Семен, не отвечая, прикрыл дверь.

* * *

Купив в ближайшем магазине две банки рыбных консервов, кусок сыра, помидоры, какие-то котлеты и батон, я, подходя обратно к дому, зачем-то подняла голову и взглянула на окна нашей квартиры. На весь обширный фасад имелся только один балкон – просторный, потемневший, с наполовину обвалившимся ограждением. Еще до моего вселения в квартиру в ней побывала какая-то архитектурная комиссия, которая признала наш балкон аварийным и опасным для пребывания на нем людей, но, разумеется, ничего не предприняла по этому поводу. Пока в комнате с балконом жила Фрося, вопросов не имелось. После переселения туда детей Кривцовых проблема встала в полный рост. Несмотря на все опасности, Машку и Кирилла тянуло туда как магнитом. Фрося и Зоя серьезно беспокоились за их жизнь. Подстрекаемый встревоженными женщинами и недолго думая, Федор попросту заколотил балконную дверь. Дети смирились. Но сам хозяин иногда, будучи в пропорциональном подпитии, отгибал или даже вытаскивал гвозди и выходил-таки на опасное для жизни архитектурное излишество. И сейчас, сумрачным ноябрьским днем, который незаметным и тихим слизняком проползал от сумерек к сумеркам, глядя на наш балкон, я вдруг вспомнила совершенно другой день.

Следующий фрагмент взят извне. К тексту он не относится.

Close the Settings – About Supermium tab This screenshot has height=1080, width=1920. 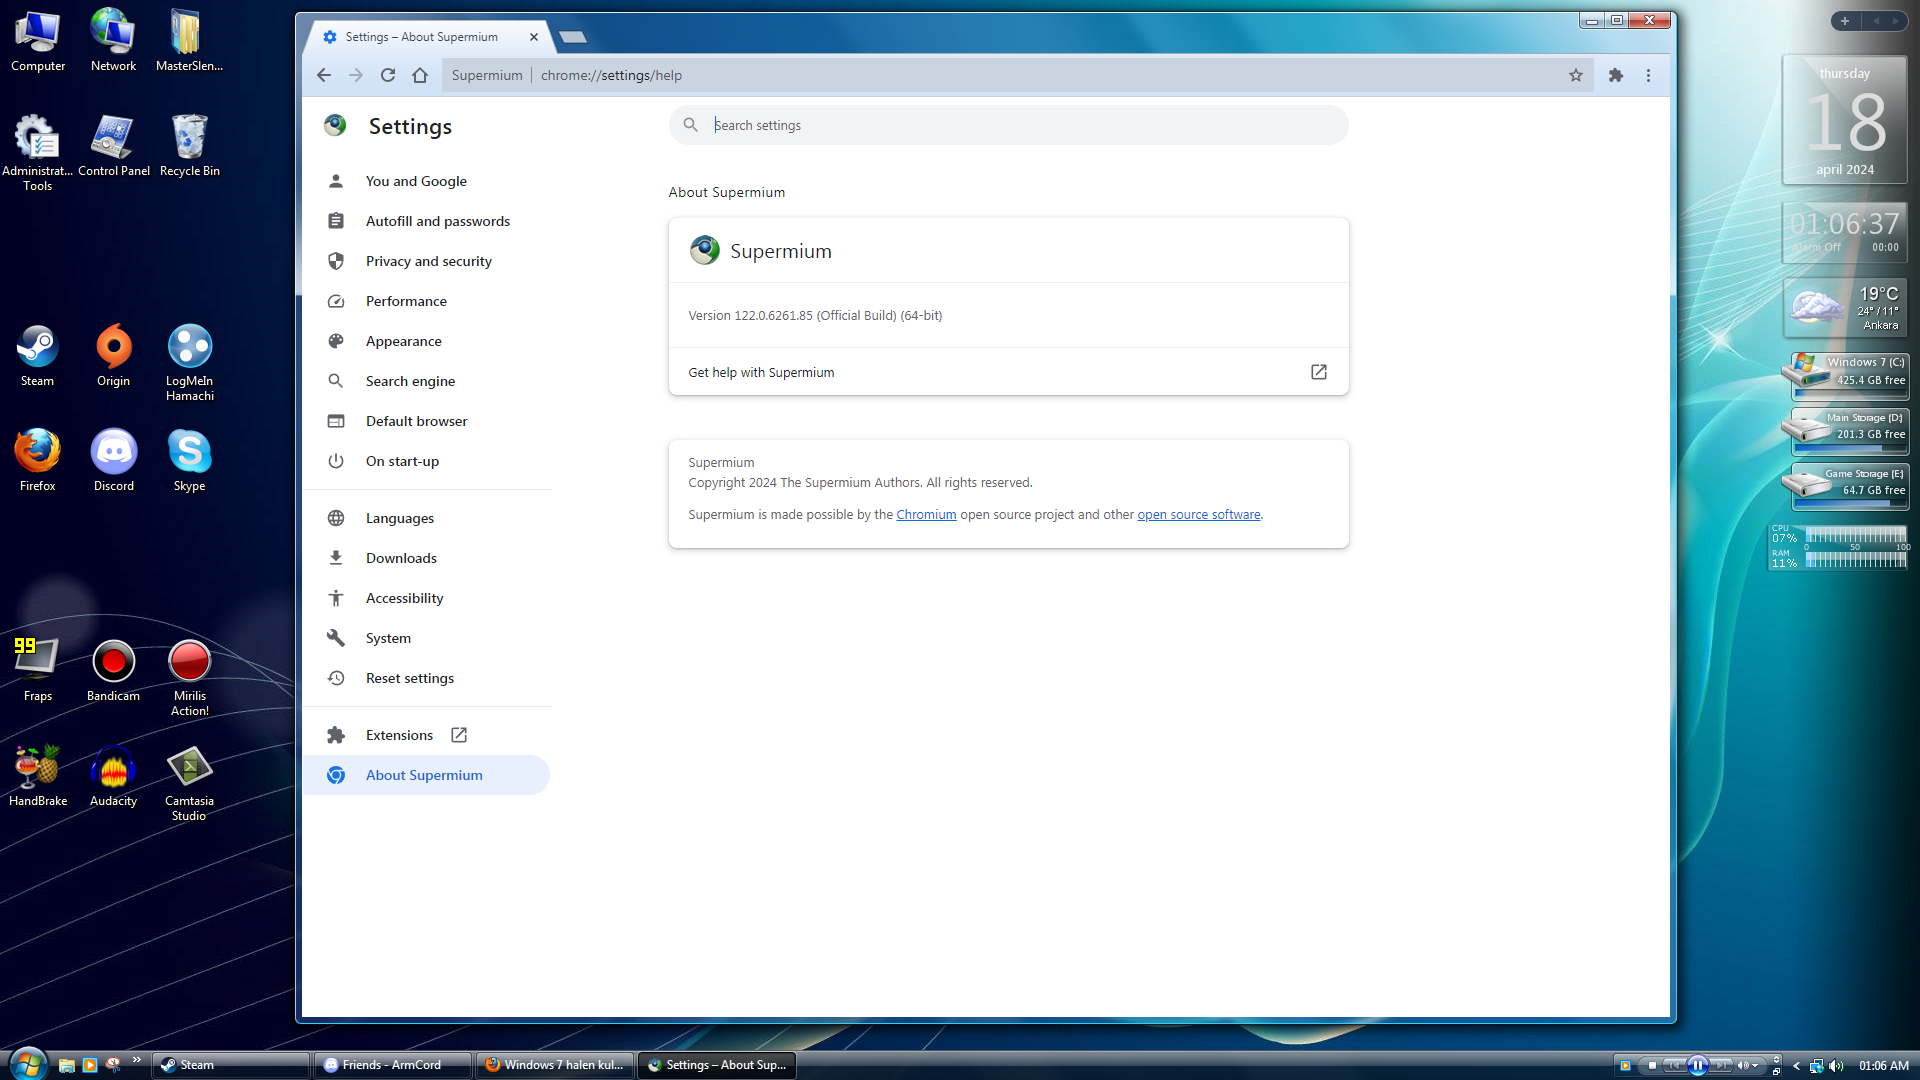point(534,37)
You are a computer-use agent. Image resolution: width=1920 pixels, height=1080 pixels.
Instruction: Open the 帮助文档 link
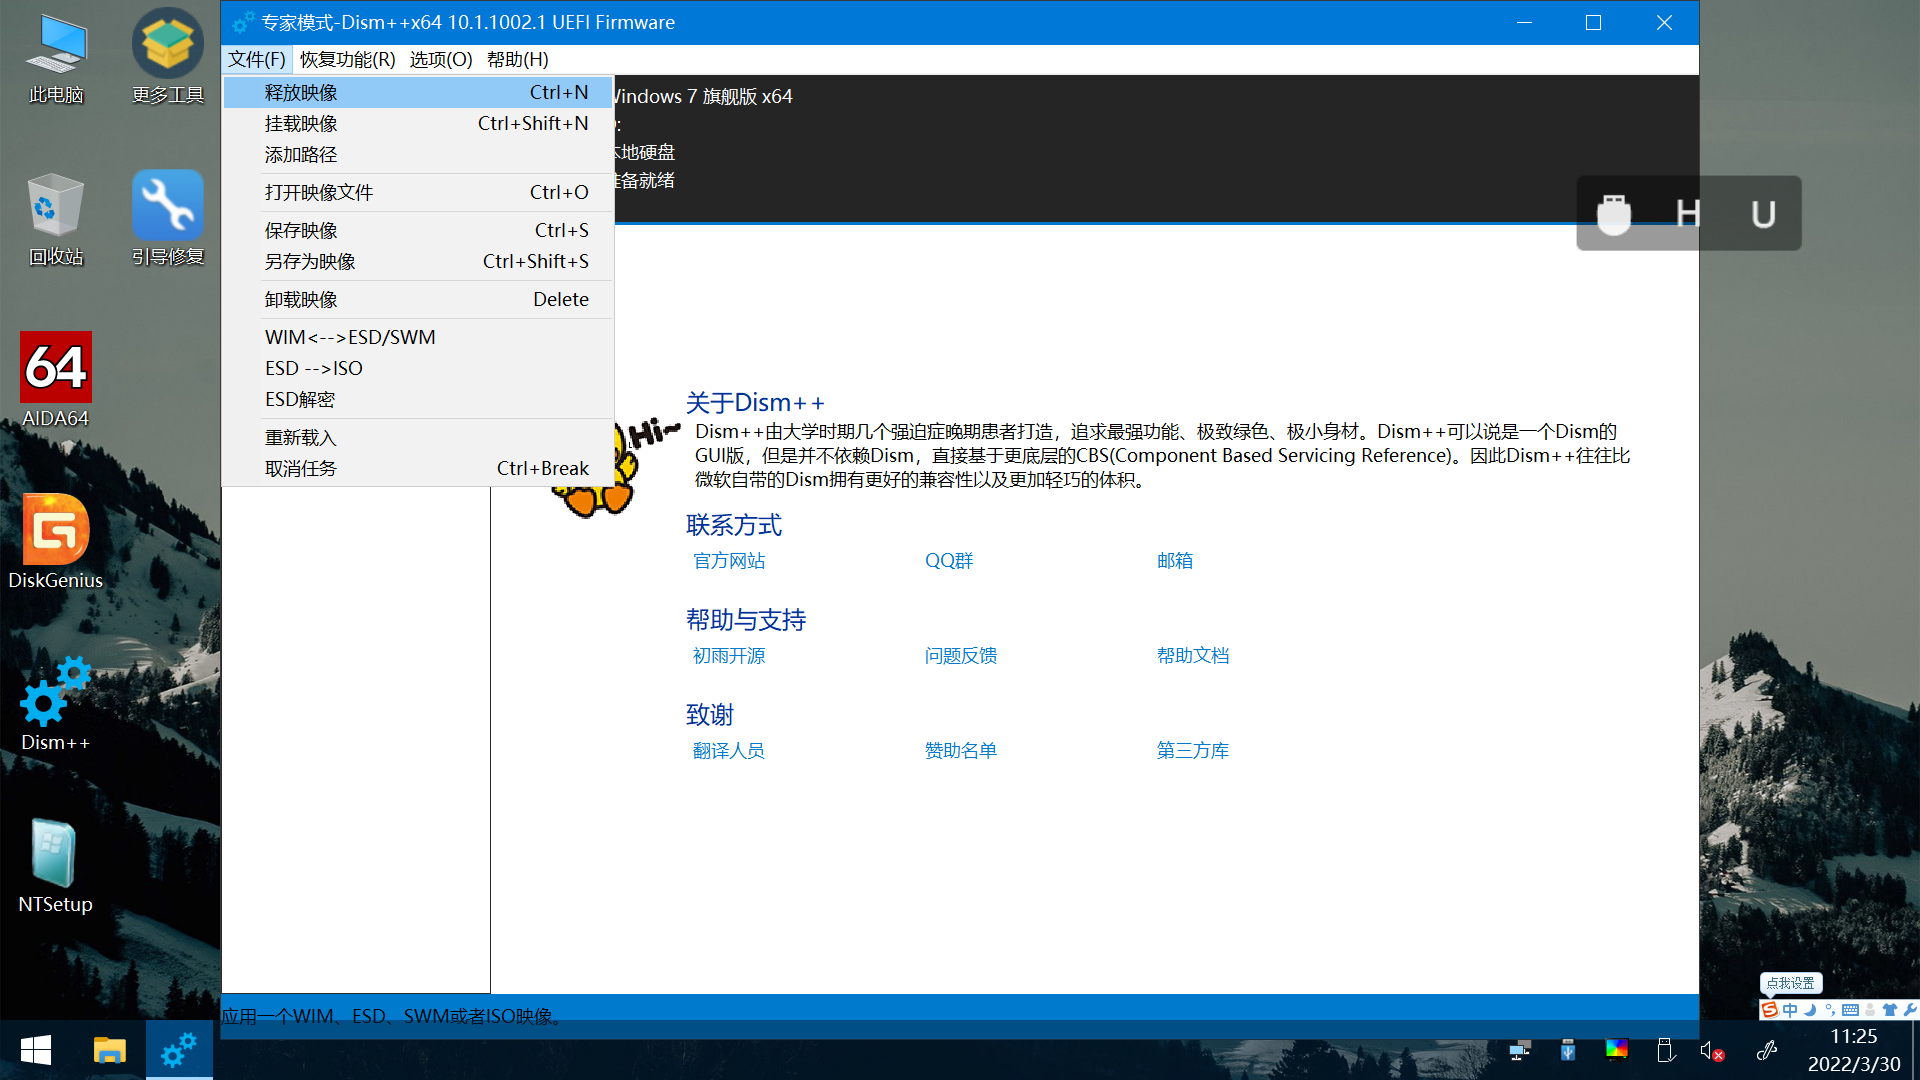(x=1192, y=656)
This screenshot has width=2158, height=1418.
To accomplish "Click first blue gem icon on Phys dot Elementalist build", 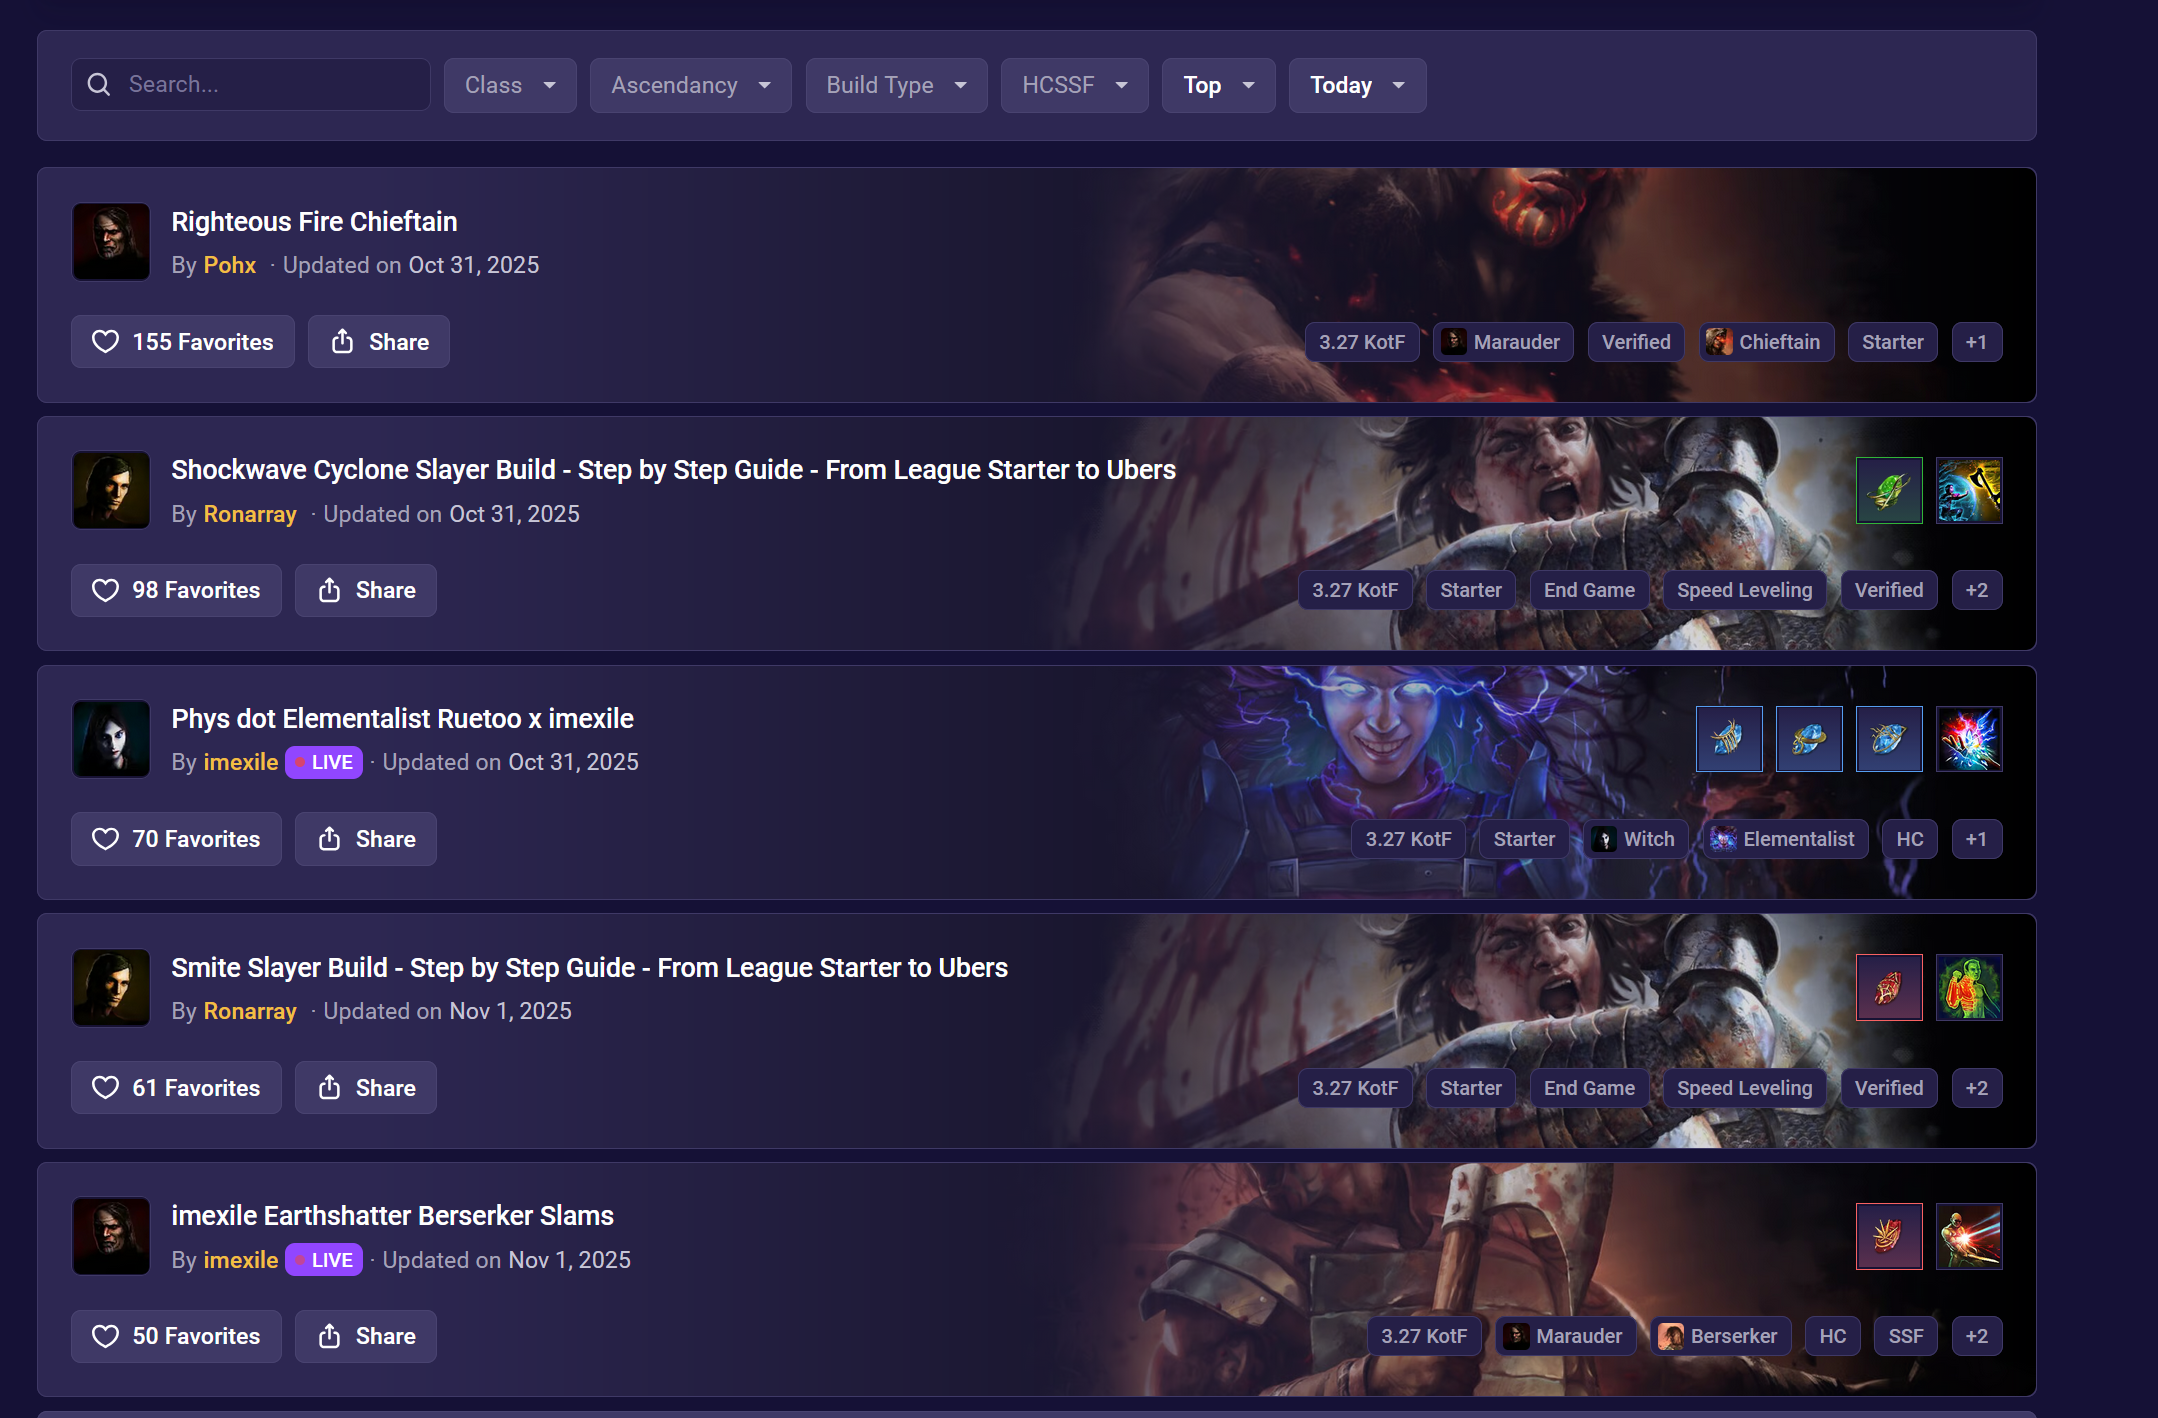I will [1728, 739].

Тогда стоял, кажется, апрель. Во всяком случае воробьи орали отчаянно, снег в городе уже сошел, зелени еще не было, а серые утесы домов начинали неуверенно нагреваться под длинными и эгоистично самодостаточными лучами молодого весеннего солнца. Должно быть, именно вся эта метеорологическая активность окружающей среды и выгнала Федора Кривцова на аварийный балкон. Он уверенно стоял в прогале отвалившейся ограды и снизу был виден весь: от стоптанных шлепанцев до взлохмаченных темных волос. Вытянутые на коленях спортивные штаны сползли по его животу почти до паха. На застиранной футболке дурацкой ухмылкой скалилась зубастая диснеевская утка. В одной руке Федор держал свернутый в трубочку лист газеты, в другой – огромную лиловую пластмассовую мыльницу.